====== DATA ROWS

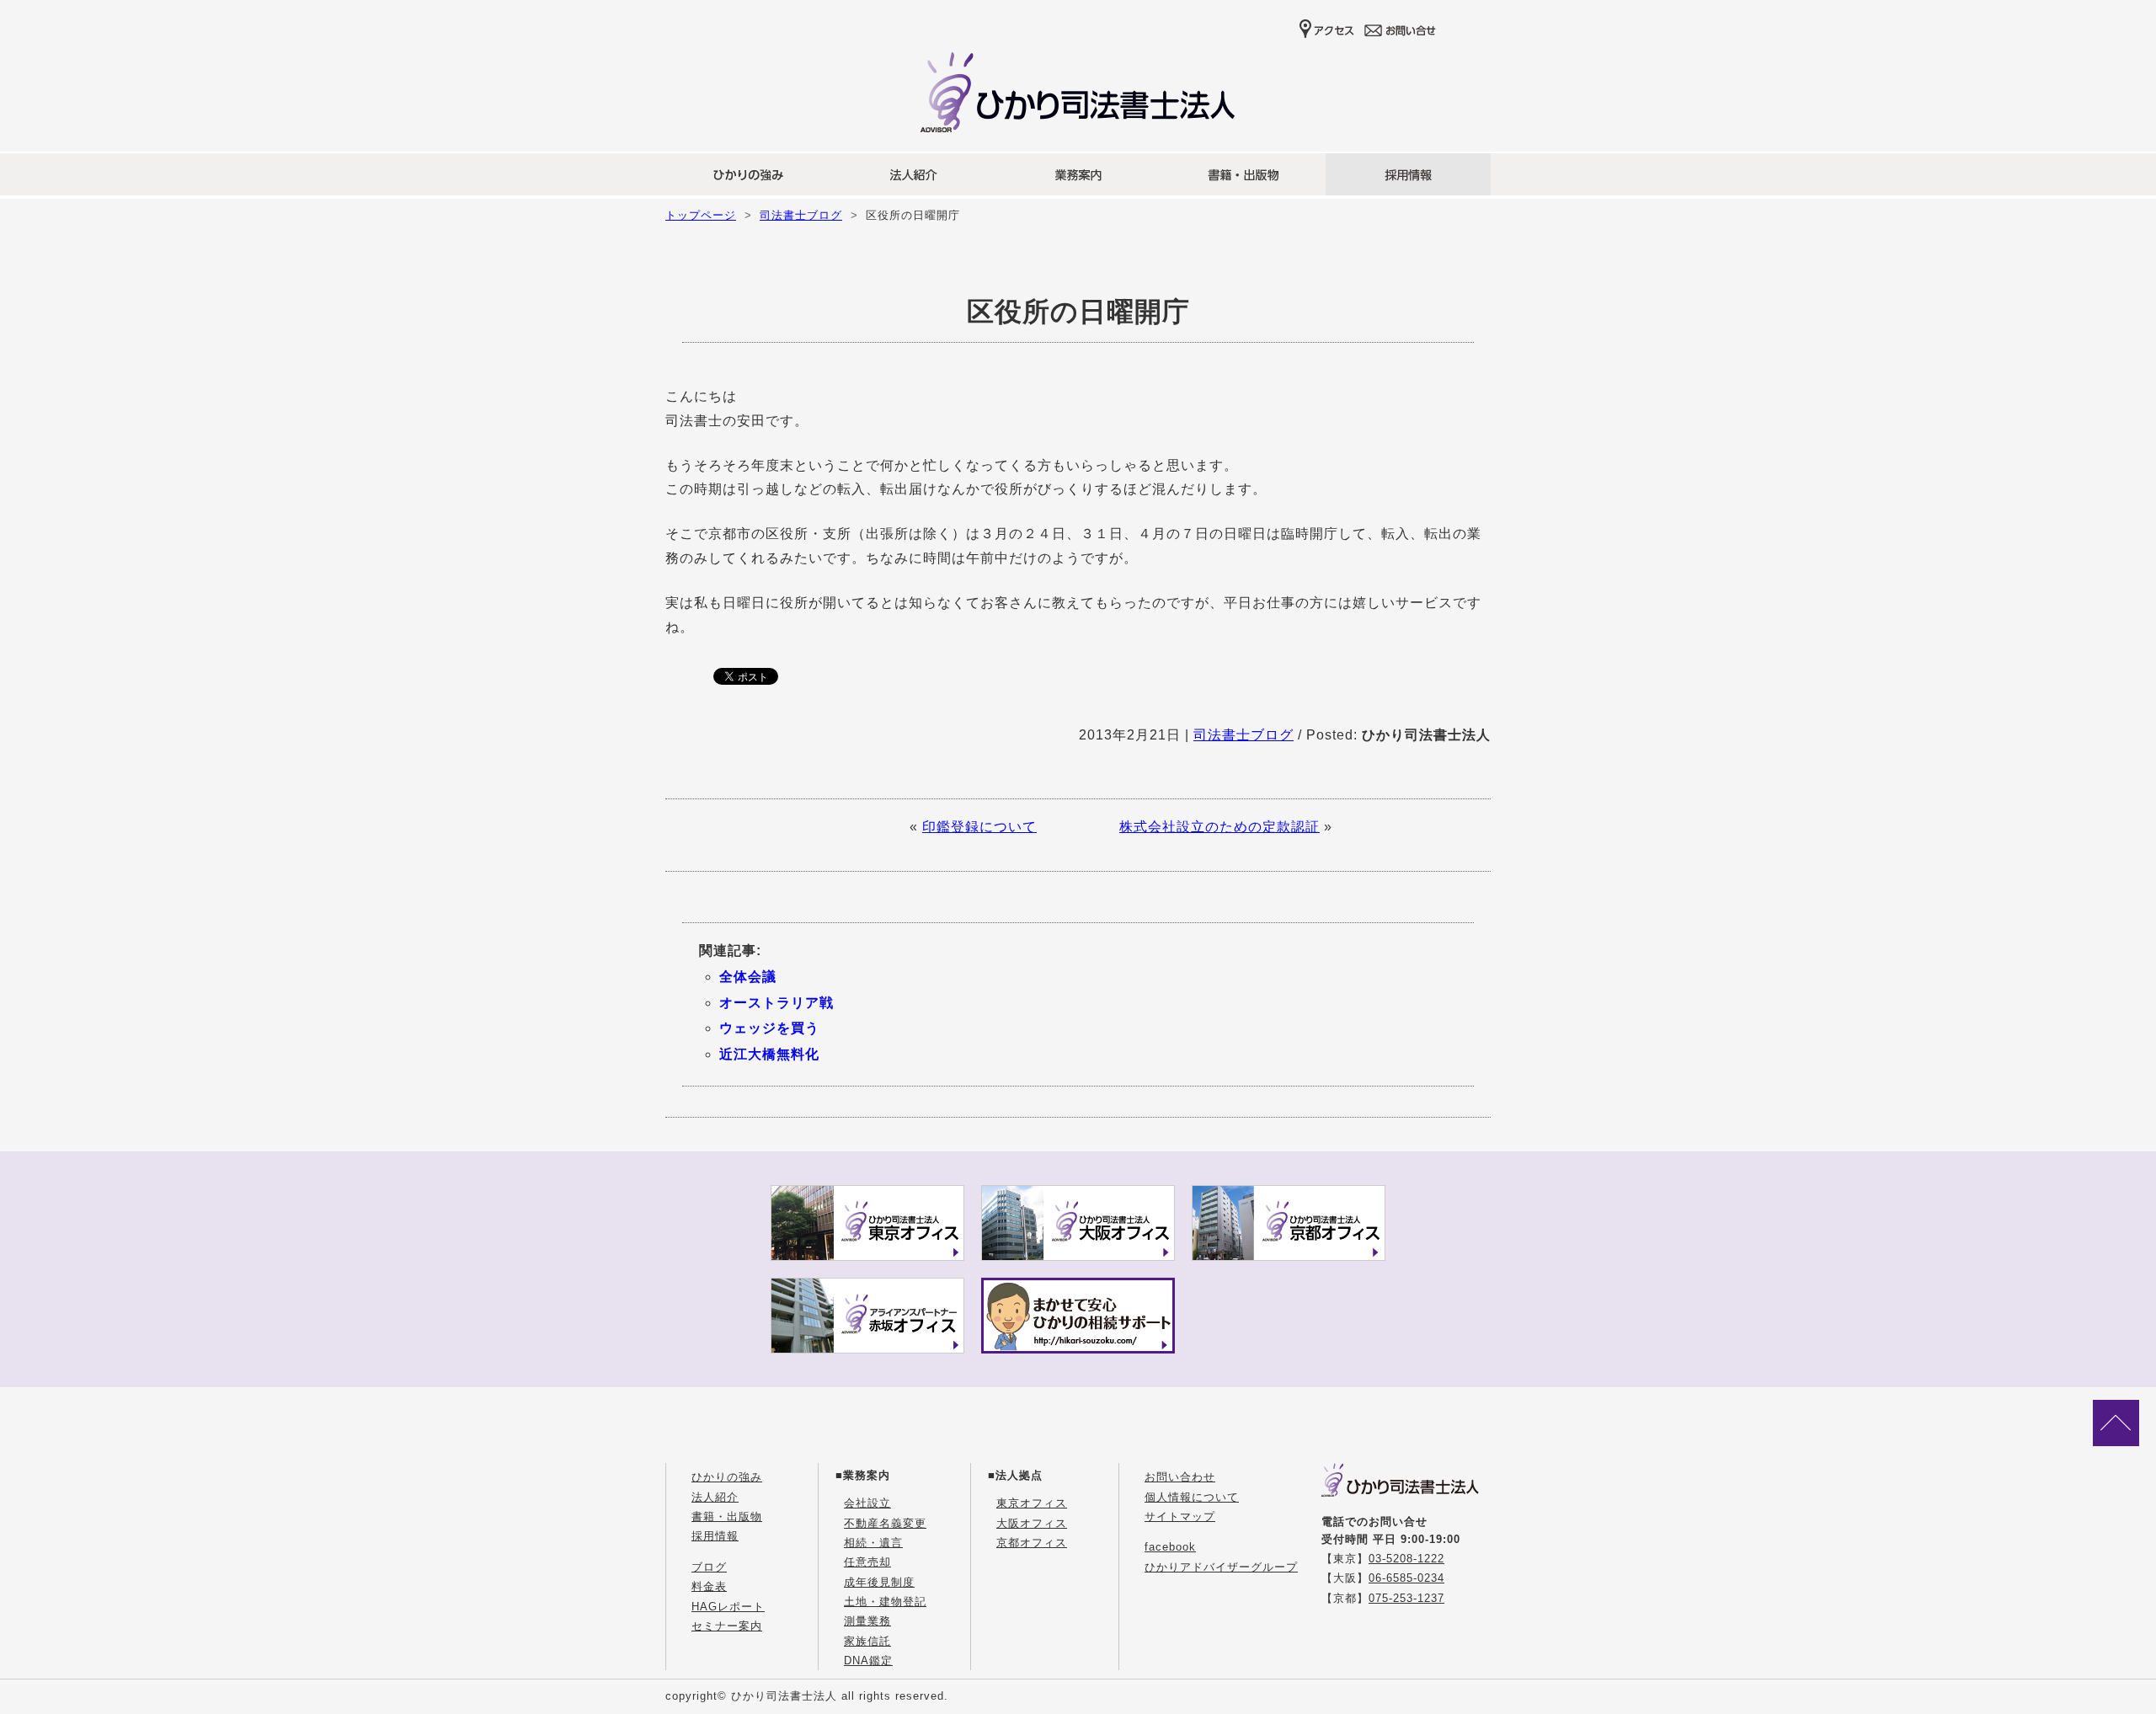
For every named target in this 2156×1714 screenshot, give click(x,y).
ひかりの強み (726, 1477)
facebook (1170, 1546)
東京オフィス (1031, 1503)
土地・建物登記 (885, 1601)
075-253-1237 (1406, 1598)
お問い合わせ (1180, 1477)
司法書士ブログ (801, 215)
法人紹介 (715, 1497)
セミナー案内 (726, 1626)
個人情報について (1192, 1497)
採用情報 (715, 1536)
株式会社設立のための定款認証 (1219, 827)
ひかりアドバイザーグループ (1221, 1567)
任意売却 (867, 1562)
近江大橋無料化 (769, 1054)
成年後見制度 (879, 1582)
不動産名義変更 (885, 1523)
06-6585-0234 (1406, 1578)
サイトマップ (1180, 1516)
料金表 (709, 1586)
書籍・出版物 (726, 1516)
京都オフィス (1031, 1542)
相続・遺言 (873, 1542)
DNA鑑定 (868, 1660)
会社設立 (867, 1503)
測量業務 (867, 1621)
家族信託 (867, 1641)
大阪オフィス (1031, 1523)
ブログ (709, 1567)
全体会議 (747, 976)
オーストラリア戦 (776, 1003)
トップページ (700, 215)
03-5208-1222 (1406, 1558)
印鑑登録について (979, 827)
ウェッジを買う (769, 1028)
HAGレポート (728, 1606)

============
====== DATA ROWS

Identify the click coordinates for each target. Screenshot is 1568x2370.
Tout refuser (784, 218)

============

EXERCISE DETAILS ▸
Pick out each line above that contains the string "click" and copy those lines.

FINAL RESULT ▸
For every named target in this 2156×1714 screenshot, give click(x,y).
Identify the click coordinates for each target. Screenshot is 1568x2370.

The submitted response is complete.